## START SUPPLIED DATA

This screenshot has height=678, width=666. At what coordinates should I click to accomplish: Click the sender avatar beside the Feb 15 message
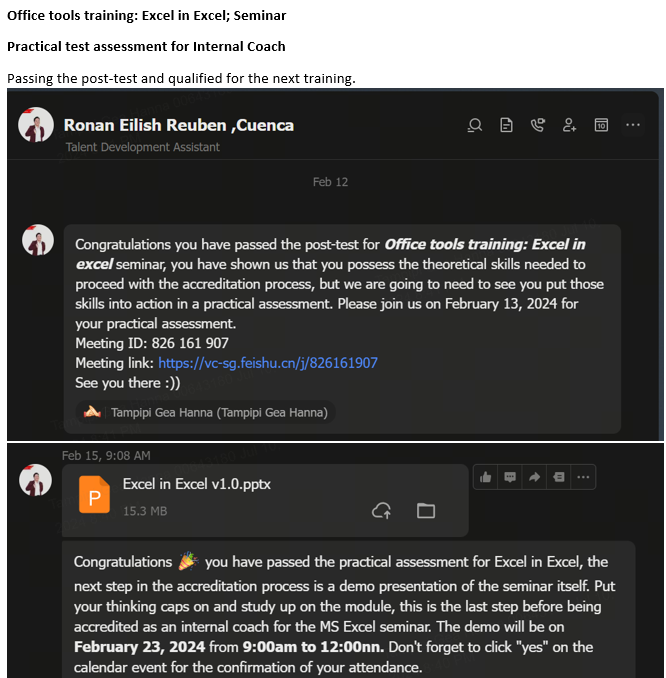coord(35,480)
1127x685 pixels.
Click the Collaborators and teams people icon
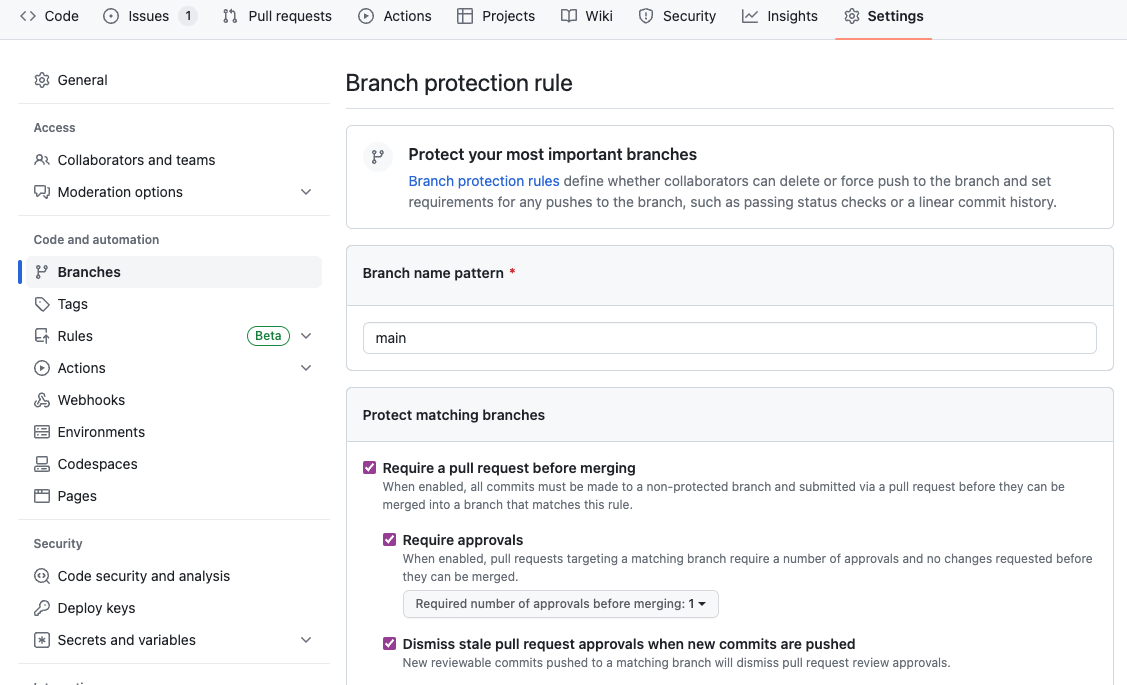click(x=42, y=160)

## END SUPPLIED DATA

**STATED TASK**
Update the items above by replacing "screenshot" with "screen capture" and changing nothing else, and leave the pictures out of your answer.

**COMPLETE RESPONSE**
This screen capture has height=678, width=666. At what coordinates should I click to accomplish: Click the sender avatar beside the Feb 15 message
coord(35,480)
1127x685 pixels.
Click the Collaborators and teams people icon
click(x=42, y=160)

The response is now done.